- _Textauszug_:
——————————

Nein, das kann man nicht. Weil der der Mensch halt so ist, dass das Leid, dass er selbst unmittelbar oder mittelbar an geliebten Mitmenschen erfährt, immer das schlimmste ist, das es gibt. Das ist auch OK so.

Vergleiche sind da IMHO völlig sinnlos. Jeder erfährt Leid anders und geht anders damit um. Der "gemeinsame Nenner" dabei ist für mich der Titel dieses threads: "meine liebe Freundin." Oder auch: meine liebe Frau, mein lieber Mann, meine liebe Tochter, mein lieber Vater, usw. usf.

Es ist immer schlimm. So schlimm, dass andere sich das nur vorstellen können, wenn sie es selbst (als Kranker oder mit einem geliebten Menschen) erleben. "Schlecht dran" ist, glaube ich, relativ. Wenn wir uns mit Aussenstehenden unterhalten, z.B.: die sind entsetzt, dass meine Frau sterben wird. Und "schlecht dran" ist für die, dass die Krankheit nicht heilbar ist.

——————————

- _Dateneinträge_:
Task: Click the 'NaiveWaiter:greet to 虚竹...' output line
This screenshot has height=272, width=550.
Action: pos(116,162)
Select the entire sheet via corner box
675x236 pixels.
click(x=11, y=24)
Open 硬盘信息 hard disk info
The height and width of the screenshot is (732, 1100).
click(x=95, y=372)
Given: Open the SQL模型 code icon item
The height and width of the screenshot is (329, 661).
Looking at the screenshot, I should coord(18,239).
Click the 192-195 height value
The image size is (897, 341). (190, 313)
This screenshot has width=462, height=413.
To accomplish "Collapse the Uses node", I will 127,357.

——————————

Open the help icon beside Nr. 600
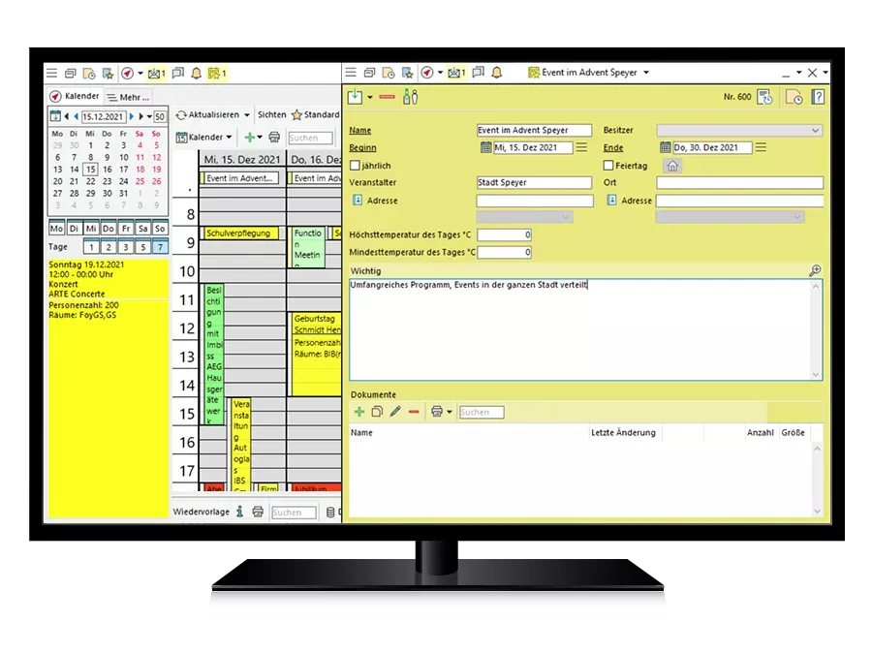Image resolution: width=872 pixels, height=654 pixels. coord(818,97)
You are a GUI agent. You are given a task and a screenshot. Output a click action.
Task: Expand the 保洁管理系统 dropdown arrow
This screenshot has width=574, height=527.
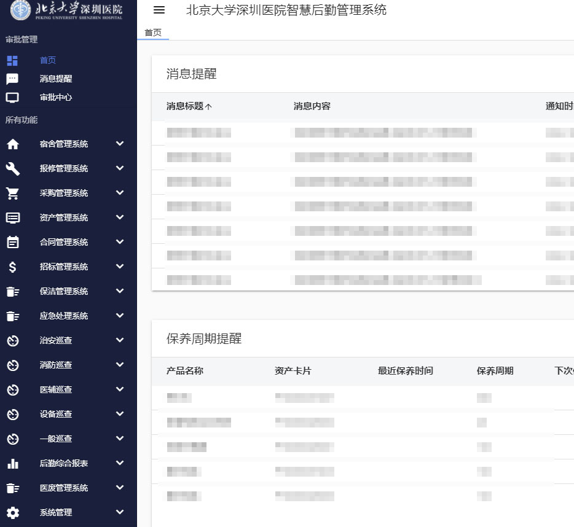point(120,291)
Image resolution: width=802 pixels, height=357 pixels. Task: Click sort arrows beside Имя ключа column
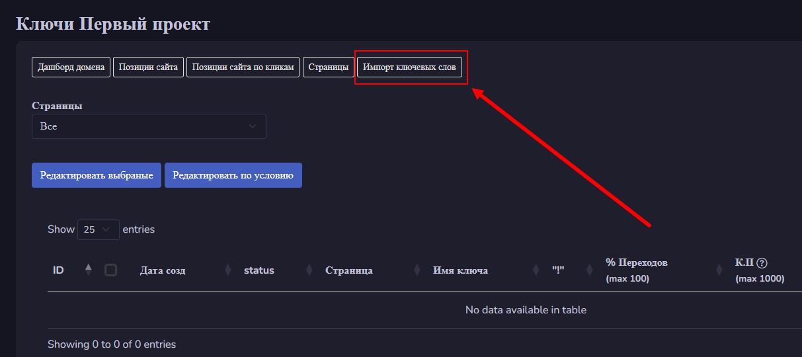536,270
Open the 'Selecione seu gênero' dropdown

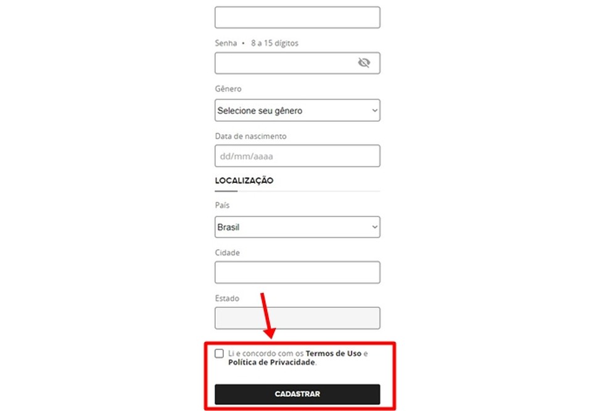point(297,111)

——————————

- _Zu erledigen_:
[a] Beantworte diese Fragen zum Textauszug:
(i) Welcher Titel des Threads wird genannt?
(ii) Welches Leid ist für den Menschen laut dem Text immer das schlimmste?
(iii) Worüber sind Außenstehende im Gespräch entsetzt?
[b] Führe den Textauszug über Leid und Krankheit nach seinem letzten Satz fort.
Die Zeilen haben mit dem Textauszug nichts zu tun.

- _Die Lösungen_:
[a]
(i) „meine liebe Freundin“
(ii) Das Leid, das er selbst unmittelbar oder mittelbar an geliebten Mitmenschen erfährt.
(iii) Darüber, dass die Frau der schreibenden Person sterben wird.

[b]
Für uns hier aber ist "schlecht dran" nicht, dass es keine Heilungsperspektive mehr gibt und dass meine Frau sterben wird. Das spielt im Alltag keine Rolle. Noe, "schlecht dran" entscheidet sich im Alltag, von Tag zu Tag. Kann sie noch lesen oder sich gar eine gewisse Zeit konzentriert unterhalten. Kann sie die Schmerzen so halbwegs aushalten, ohne die Medikamentendosis zu erhöhen. Kann sie ein paar Löffel mehr essen als gestern. Sprich: wieviel Lebensqualität bleibt ihr jenseits der Morphium-bedingten Schmerzfreiheit eigentlich noch?

Und für mich: wie komme ich damit klar. Und da sehen wir, dass die Theorie viel einfacher ist als die Praxis. Klar nehmen wir unser Eheversprechen ernst, und selbstverständlich will ich für meine Frau sorgen, so lange und so gut ich kann. Aber so langsam tritt das ein, was mir andere hier schon länger vorausgesagt haben: ich stoße an meine Grenzen :-( Nicht von der praktischen Arbeit her (Einkaufen, kochen, putzen, waschen, Einläufe machen, stündlich nachschauen, beim Baden helfen usw.). Das überhaupt nicht.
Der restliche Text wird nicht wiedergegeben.